In the case at bar, no dispute exists that the officer's initial stop of appellant complied with the Fourth Amendment. Instead, the dispute concerns whether the officer violated Royer by continuing to detain appellant.
We note that in the case sub judice the record does not reveal whether the officer had fulfilled the purpose of the initial stop when he asked appellant's consent to search the red box. The officer admitted that he eventually learned that a break-in had not occurred at the deli. The officer could not, however, recall exactly when he learned the information. Nevertheless, because we believe that the officer acquired a reasonable suspicion of criminal activity independent of the reasonable suspicion that prompted the initial stop, whether the officer learned that no break-in had occurred either before or after obtaining appellant's consent does not affect the ultimate result in the case sub judice. We note that the officer testified that although he initially stopped appellant to investigate the alleged break-in, he became suspicious of additional possible criminal activity given the late hour and the two men walking in a dark alley with one of the men carrying a red box, and when he recalled that numerous vehicles recently had been broken into and cassette tapes had been stolen. The officer could properly draw inferences from these facts and we believe that his inference of criminal activity was reasonable.
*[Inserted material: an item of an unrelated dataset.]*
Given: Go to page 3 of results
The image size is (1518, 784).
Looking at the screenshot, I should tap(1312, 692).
Although appellant's conduct may arguably have appeared innocent to the untrained eye, to one versed in law enforcement, appellant's conduct indicated a possibility of criminal activity. We again note that the Fourth Amendment does not demand scientific certainty. Nor does it require the officer to possess a preponderance of the evidence that the person is engaged in criminal activity. Consequently, we disagree with appellant that the officer illegally continued to detain appellant. Thus, the officer did not illegally detain appellant and appellant's consent was not vitiated, as appellant suggests.
Accordingly, based upon the foregoing reasons, we overrule appellant's sole assignment of error and affirm the trial court's judgment.
JUDGMENT AFFIRMED.
JUDGMENT ENTRY
It is ordered that the judgment be affirmed and that appellee recover of appellant costs herein taxed.
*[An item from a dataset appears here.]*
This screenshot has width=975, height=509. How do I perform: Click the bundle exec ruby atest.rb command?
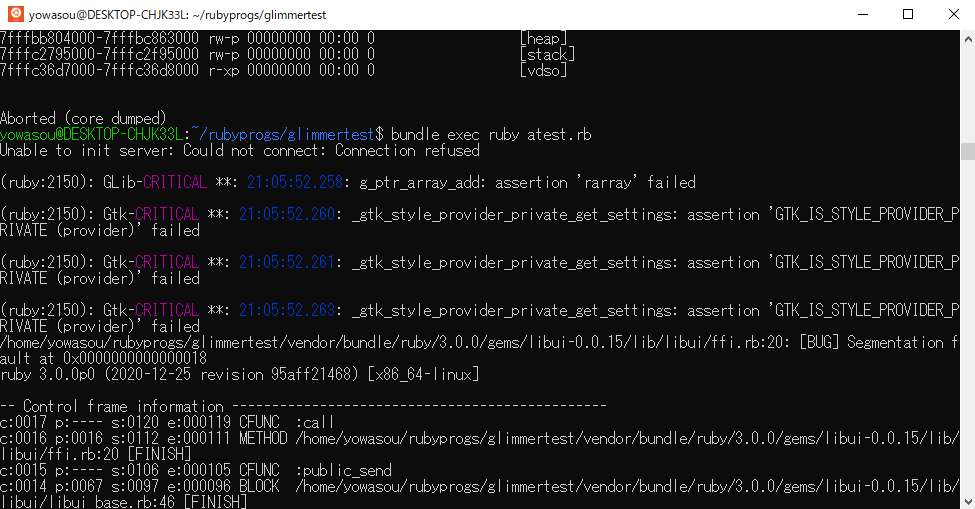coord(491,134)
The Court finds there were reasonable grounds for this appeal.
It is ordered that a special mandate issue out of this Court directing the Chillicothe Municipal Court to carry this judgment into execution.
If a stay of execution of sentence and release upon bail has been previously granted, it is continued for a period of sixty days upon the bail previously posted. The purpose of said stay is to allow appellant to file with the Ohio Supreme Court an application for a stay during the pendency of the proceedings in that court. The stay as herein continued will terminate at the expiration of the sixty day period.
The stay will also terminate if appellant fails to file a notice of appeal with the Ohio Supreme Court in the forty-five day period pursuant to Rule II, Sec. 2 of the Rules of Practice of the Ohio Supreme Court. Additionally, if the Ohio Supreme Court dismisses the appeal prior to the expiration of said sixty days, the stay will terminate as of the date of such dismissal.
A certified copy of this entry shall constitute that mandate pursuant to Rule 27 of the Rules of Appellate Procedure.
Kline, J. Evans, J.: Concur in Judgment Opinion.